Brief — Search the records that follow and extract every line containing the string "header".
━━━━━━━━━━━━━━━━
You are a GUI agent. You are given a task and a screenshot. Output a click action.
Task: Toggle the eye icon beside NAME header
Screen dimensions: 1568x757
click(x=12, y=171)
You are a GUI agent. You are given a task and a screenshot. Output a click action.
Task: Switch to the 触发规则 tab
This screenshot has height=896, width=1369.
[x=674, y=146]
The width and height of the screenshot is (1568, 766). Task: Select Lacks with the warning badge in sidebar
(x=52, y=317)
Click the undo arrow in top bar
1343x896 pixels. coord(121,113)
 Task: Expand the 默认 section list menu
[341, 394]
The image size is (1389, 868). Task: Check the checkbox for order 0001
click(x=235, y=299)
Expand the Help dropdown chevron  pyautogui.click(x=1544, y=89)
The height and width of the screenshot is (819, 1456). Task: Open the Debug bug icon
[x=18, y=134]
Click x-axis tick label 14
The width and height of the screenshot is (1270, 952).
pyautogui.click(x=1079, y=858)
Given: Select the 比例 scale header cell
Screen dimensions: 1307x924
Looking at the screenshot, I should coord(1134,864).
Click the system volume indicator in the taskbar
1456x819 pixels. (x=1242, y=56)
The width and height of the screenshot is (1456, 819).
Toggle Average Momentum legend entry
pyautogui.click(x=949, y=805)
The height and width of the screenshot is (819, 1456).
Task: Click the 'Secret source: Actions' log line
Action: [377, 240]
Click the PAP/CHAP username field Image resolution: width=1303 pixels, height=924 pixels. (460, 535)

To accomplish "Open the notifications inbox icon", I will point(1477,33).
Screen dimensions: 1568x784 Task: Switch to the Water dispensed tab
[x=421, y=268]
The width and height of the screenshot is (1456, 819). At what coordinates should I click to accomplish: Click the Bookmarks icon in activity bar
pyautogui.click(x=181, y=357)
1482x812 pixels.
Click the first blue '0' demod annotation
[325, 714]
━━━━━━━━━━━━━━━━
Solution for this exercise —
Task: Toggle the eye icon beside NAME header
Given: Select the 比例 scale header cell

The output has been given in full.